First, as part of their regular update broadcasts, the rate.d daemons also transmit a list of the request IDs to which they have recently responded, and the other rate.d daemons track this information. When the daemon that should have responded to a particular request fails to indicate this in its update within a certain interval, the other daemons repeat the lottery for this request, this time disregarding the previous lottery winner. If necessary, this process is repeated.
The fallback mechanism takes care of three different sources of inconsistencies between lottery outcomes: differences in relative arrival times between requests and update broadcasts, loss of request packets on some machines, and partial or total loss of update broadcast packets. In rare cases, a second lottery is held and a second response sent unnecessarily; in this case the client will just ignore the second response.
The client can also time out and resubmit its request. The client code must implement a timeout, because the request may be lost on its way to the service cluster. The client timeout period is longer than the lottery's internal timeout because of the higher latency of wide-area communications.

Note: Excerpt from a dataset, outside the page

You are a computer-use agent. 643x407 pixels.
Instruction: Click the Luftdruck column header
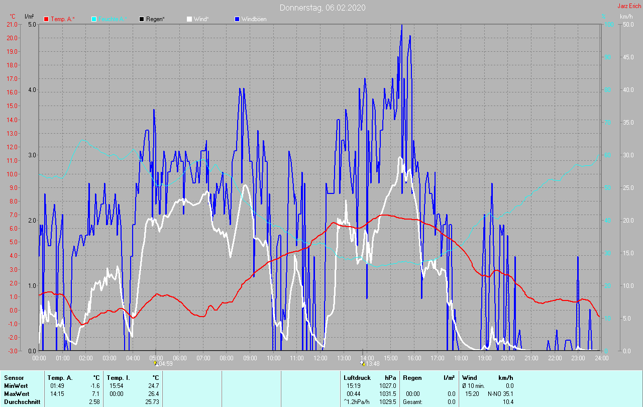(357, 377)
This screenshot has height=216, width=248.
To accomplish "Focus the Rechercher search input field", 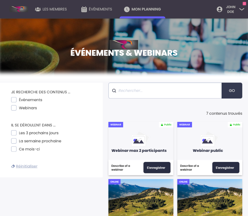I will 169,91.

Many other aspects and details of the AGS system can only be mentioned in passing. The update broadcasts contain load information that is calibrated by the capacity of the server, so that load can be balanced across machines with different capacities. The rate.d implementation supports running a number of different services on the same cluster, possibly on different subsets of the machines in the cluster, all handled by a single rate.d daemon per machine. A secure remote management system allows control of system activity, including activation and tuning of rate.d services.